Building production RAG systems: lessons from 6 deployments
Retrieval-Augmented Generation sounds simple until you hit production. Here is what we learned about chunking, embedding, and relevance scoring.
We have deployed Retrieval-Augmented Generation systems for legal research, medical documentation, technical support, and financial analysis. Every deployment taught us something new about the gap between demo and production.
The naive approach
Most RAG tutorials follow this pattern:
- Load documents
- Split by fixed character count
- Embed with OpenAI
text-embedding-ada-002 - Store in Pinecone
- Retrieve top-3 chunks for every query
- Stuff into GPT-4 prompt
This works for demos. It fails in production.
Chunking is everything
Fixed-size chunking destroys semantic boundaries. We have seen legal clauses split mid-sentence, code examples broken across chunks, and tables rendered unreadable.
Our current approach uses hierarchical chunking:
- Level 1: Document sections (H1/H2 boundaries)
- Level 2: Semantic paragraphs (NLTK sentence tokenization)

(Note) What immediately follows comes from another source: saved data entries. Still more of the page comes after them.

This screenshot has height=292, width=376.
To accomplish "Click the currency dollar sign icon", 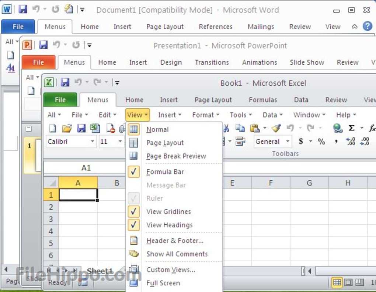I will point(301,142).
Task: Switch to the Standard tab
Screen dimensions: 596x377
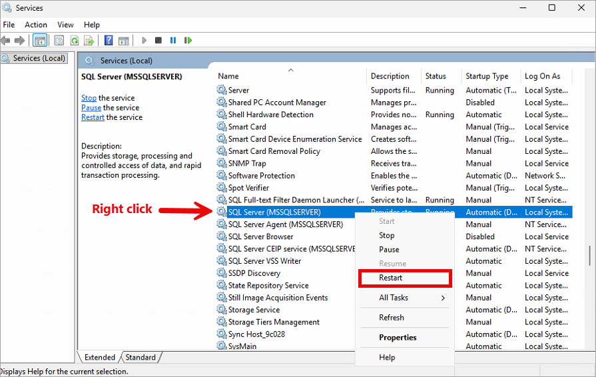Action: point(141,358)
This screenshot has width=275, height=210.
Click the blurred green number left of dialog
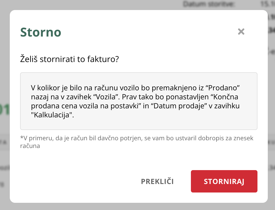pyautogui.click(x=4, y=110)
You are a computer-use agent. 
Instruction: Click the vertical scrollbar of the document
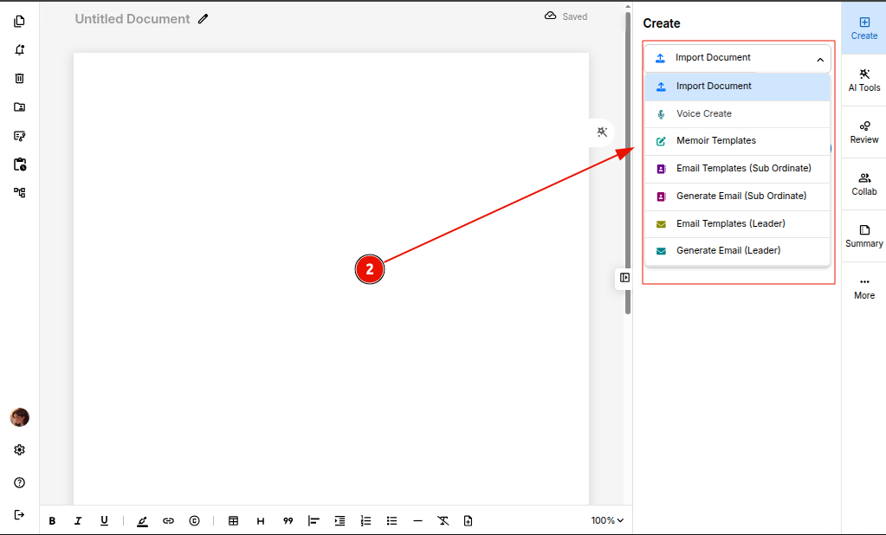coord(628,173)

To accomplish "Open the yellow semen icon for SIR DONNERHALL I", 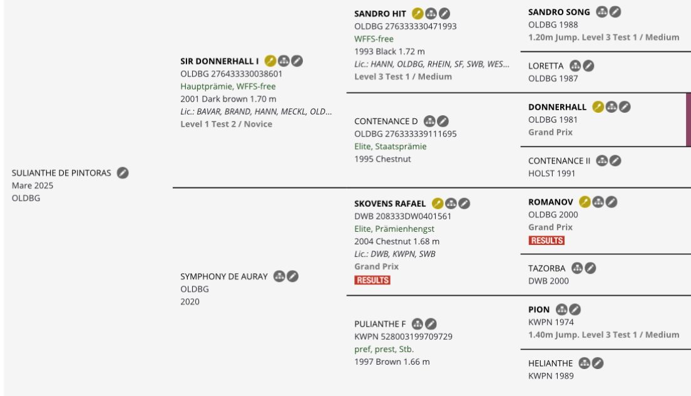I will 270,61.
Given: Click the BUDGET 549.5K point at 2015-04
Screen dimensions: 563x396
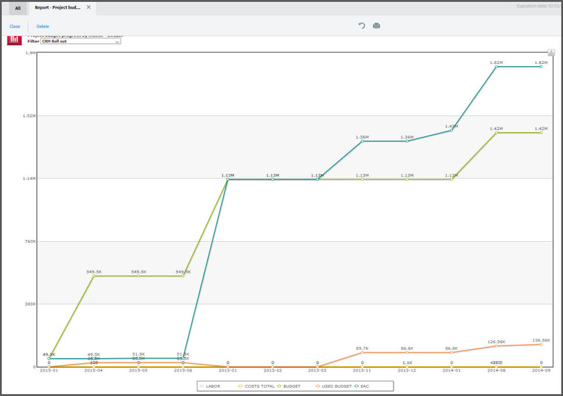Looking at the screenshot, I should [x=94, y=276].
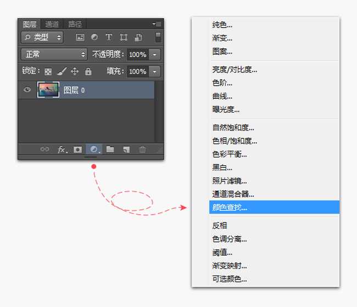Viewport: 357px width, 307px height.
Task: Click the create new group folder icon
Action: click(x=110, y=149)
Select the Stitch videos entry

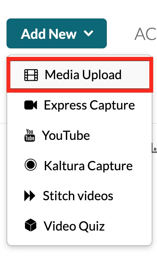[x=79, y=196]
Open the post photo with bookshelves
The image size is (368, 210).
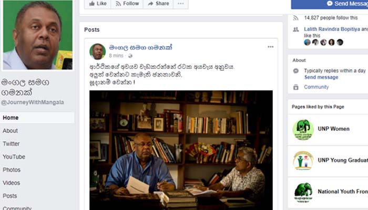181,150
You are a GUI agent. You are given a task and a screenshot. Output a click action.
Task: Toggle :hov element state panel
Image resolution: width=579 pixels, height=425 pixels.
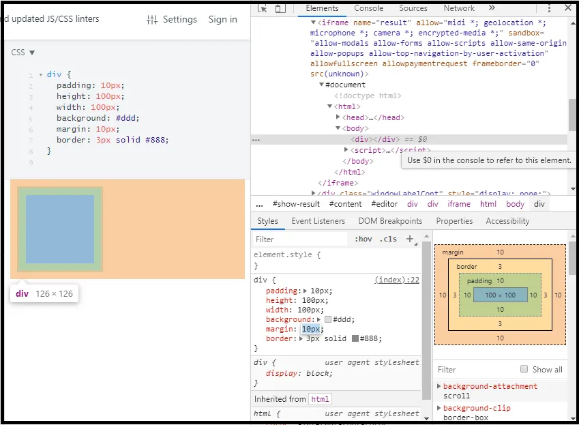363,239
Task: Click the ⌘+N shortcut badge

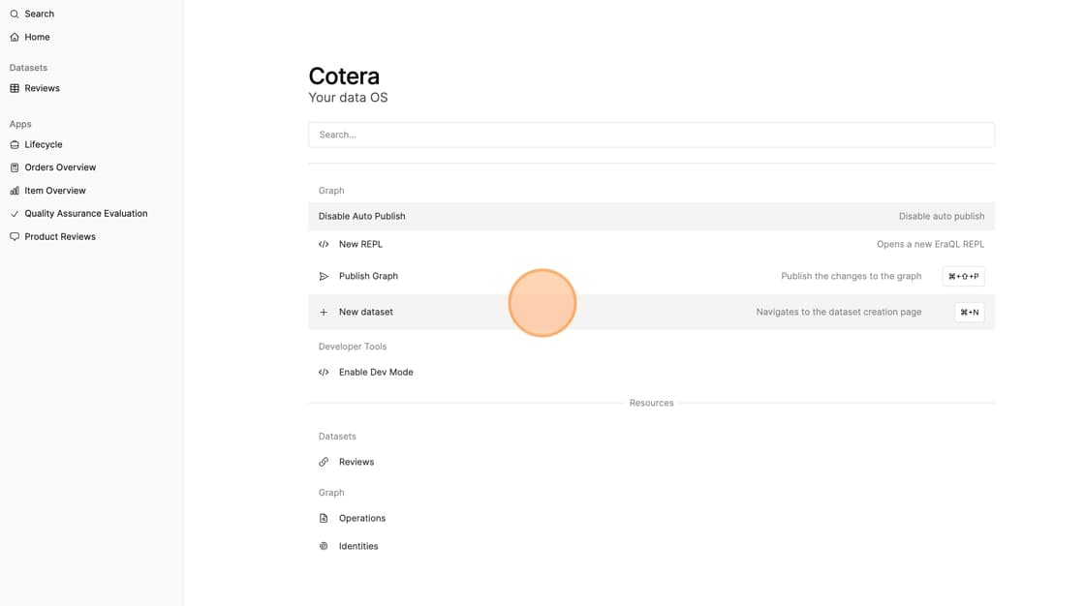Action: [969, 312]
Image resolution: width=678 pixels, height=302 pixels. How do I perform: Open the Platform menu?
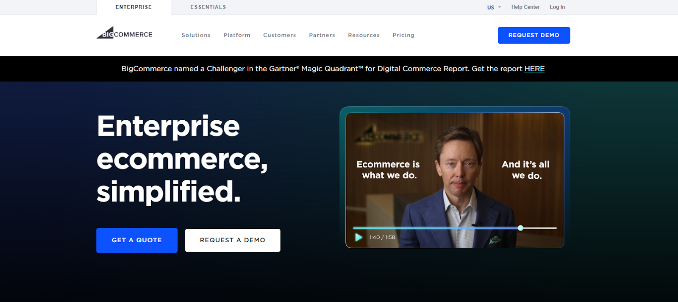[x=237, y=35]
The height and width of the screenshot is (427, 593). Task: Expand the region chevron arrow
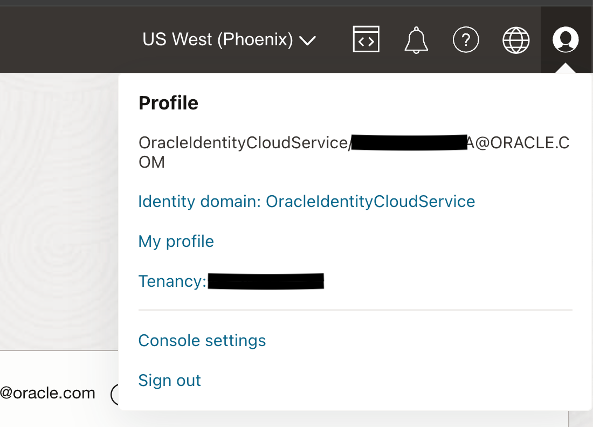[307, 40]
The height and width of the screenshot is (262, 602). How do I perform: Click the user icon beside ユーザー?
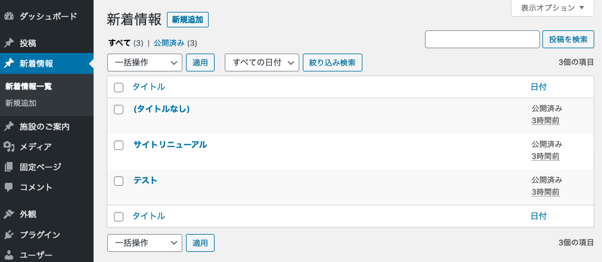[9, 255]
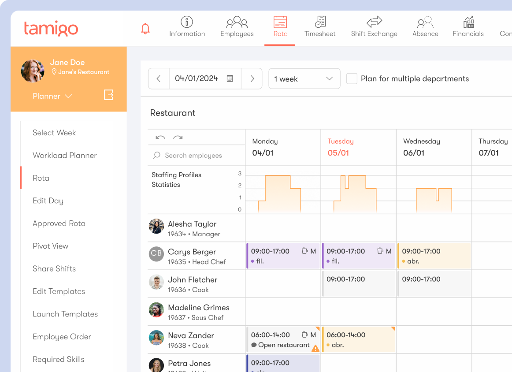Open the calendar icon in the date picker
This screenshot has width=512, height=372.
[230, 78]
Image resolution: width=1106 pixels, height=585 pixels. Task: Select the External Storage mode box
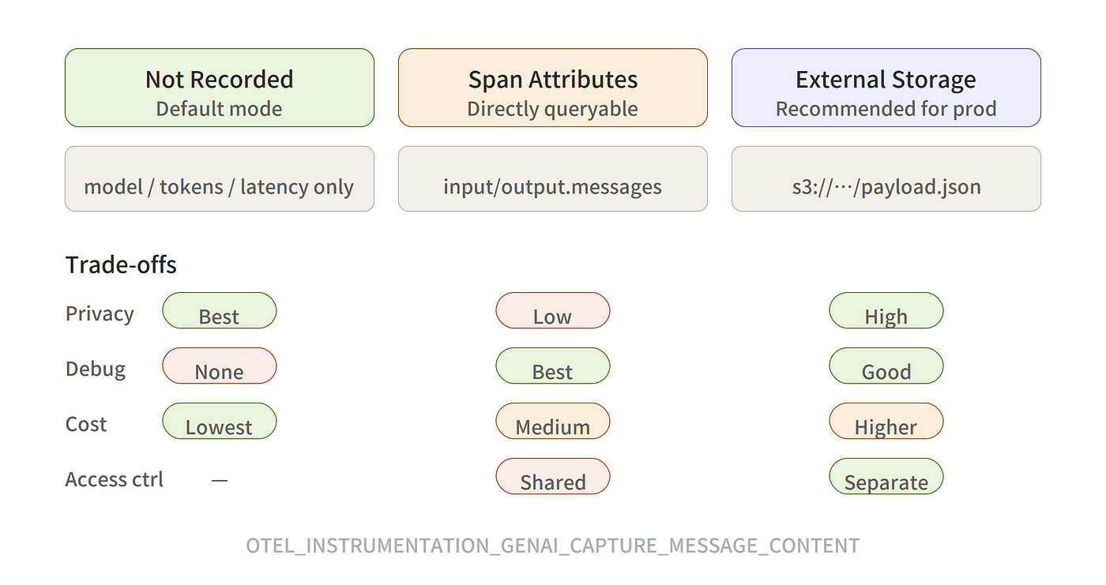pos(886,88)
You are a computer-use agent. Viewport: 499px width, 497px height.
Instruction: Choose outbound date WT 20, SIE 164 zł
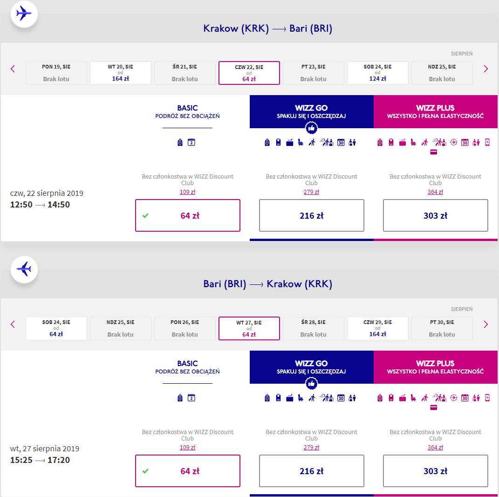(x=121, y=73)
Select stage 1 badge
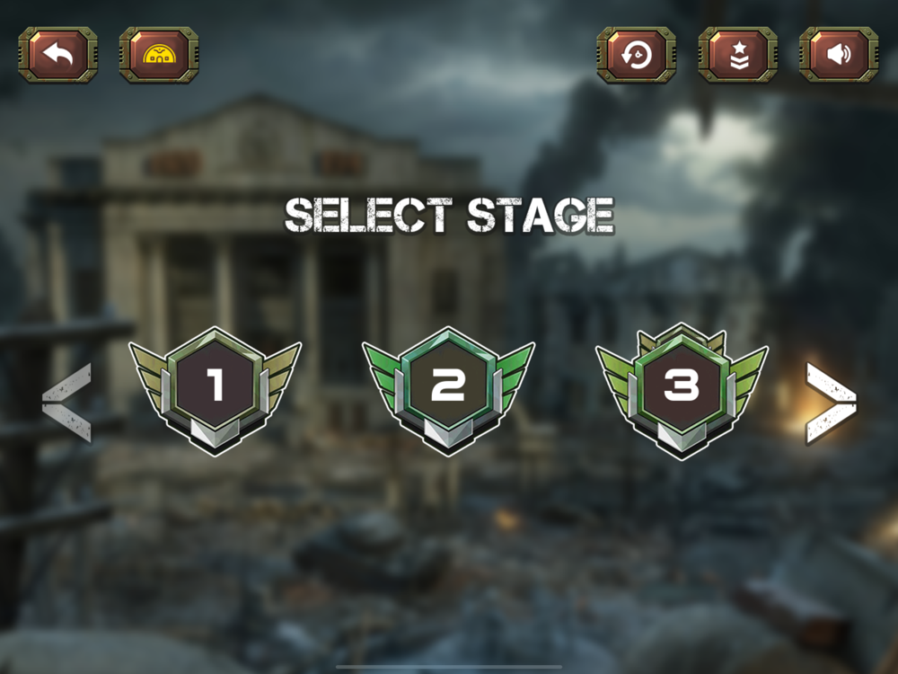This screenshot has width=898, height=674. click(216, 391)
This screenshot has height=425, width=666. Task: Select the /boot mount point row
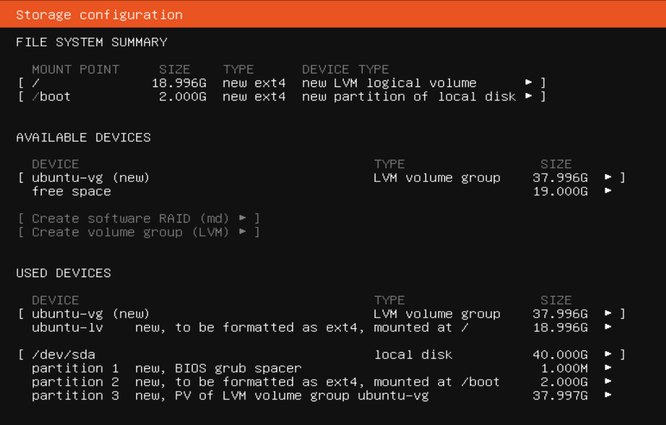(282, 96)
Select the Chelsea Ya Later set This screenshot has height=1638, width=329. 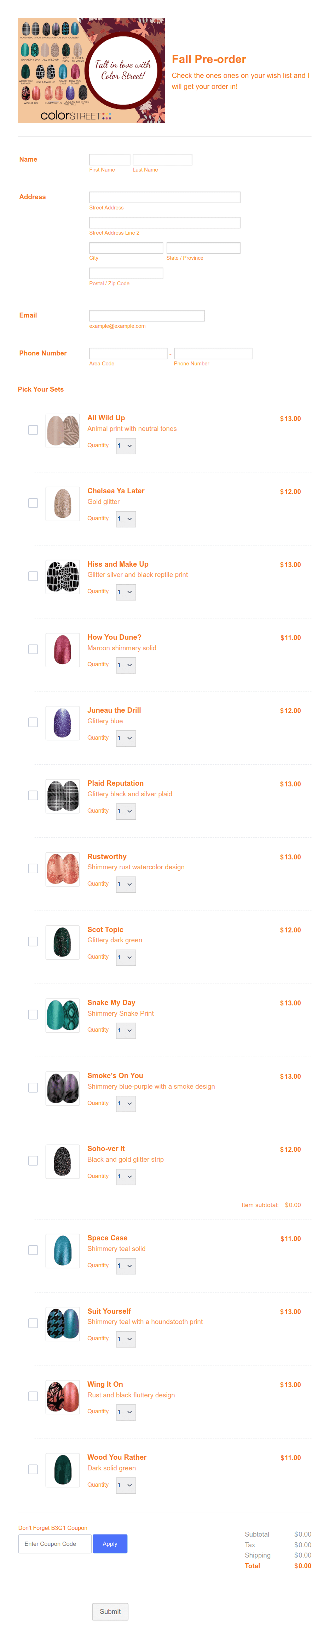pos(32,503)
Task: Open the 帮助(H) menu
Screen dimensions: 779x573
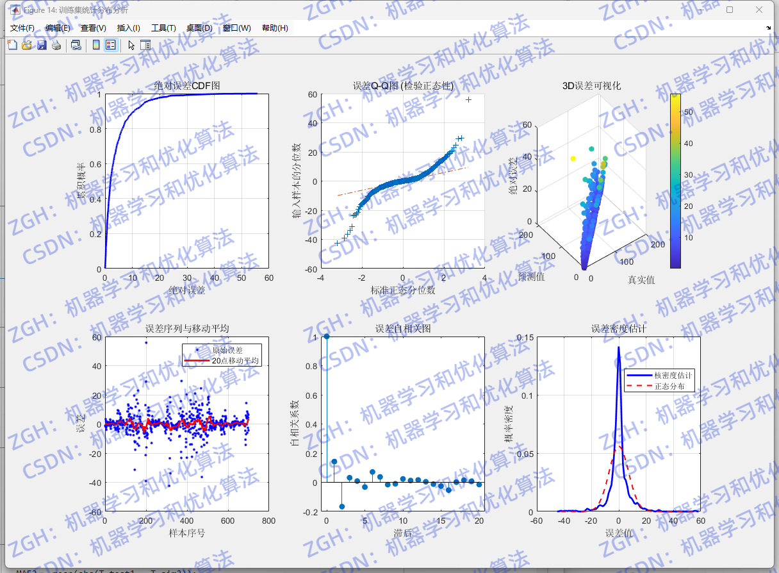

- Level 3: Sliding windows for overlap (20% overlap between adjacent chunks)
For structured data (JSON, tables, code), we preserve structure integrity. A table row never splits across chunks.
Embedding models matter
text-embedding-3-large outperforms ada-002 significantly, but domain-specific fine-tuning is where the real gains are. For a medical client, we fine-tuned on PubMed abstracts and saw retrieval accuracy improve from 71% to 94%.
The process:
- Collect 10,000+ query-document relevance pairs
- Fine-tune with Multiple Negatives Ranking loss
- Evaluate with MRR and NDCG@10
- Deploy with fallback to base model if fine-tuned model drifts
Re-ranking is non-optional
Vector similarity finds roughly relevant chunks. A cross-encoder re-ranker finds precisely relevant chunks. We use ms-marco-MiniLM-L-6-v2 for re-ranking because it is fast enough for real-time use.
Without re-ranking: 23% of top-3 chunks were irrelevant With re-ranking: 7% of top-3 chunks were irrelevant
Query rewriting
Users do not write optimal queries. "That thing with the database" is a real query we received. We implemented a query rewriting step:
- Extract entities and intent
- Expand acronyms and synonyms
- Rewrite as a declarative sentence
- Generate 3 query variants
- Retrieve for all variants and deduplicate
This increased recall by 34%.
Evaluation framework
Production RAG needs continuous evaluation. Our pipeline:
- Daily: Sample 100 queries, log retrieval results
- Weekly: Human annotators score relevance
- Monthly: Retrain re-ranker if drift detected
- Quarterly: Evaluate embedding model performance, consider fine-tuning
The hard truth
RAG is not a solved problem. Every deployment requires domain-specific tuning. The companies that treat it as infrastructure rather than a feature are the ones that succeed.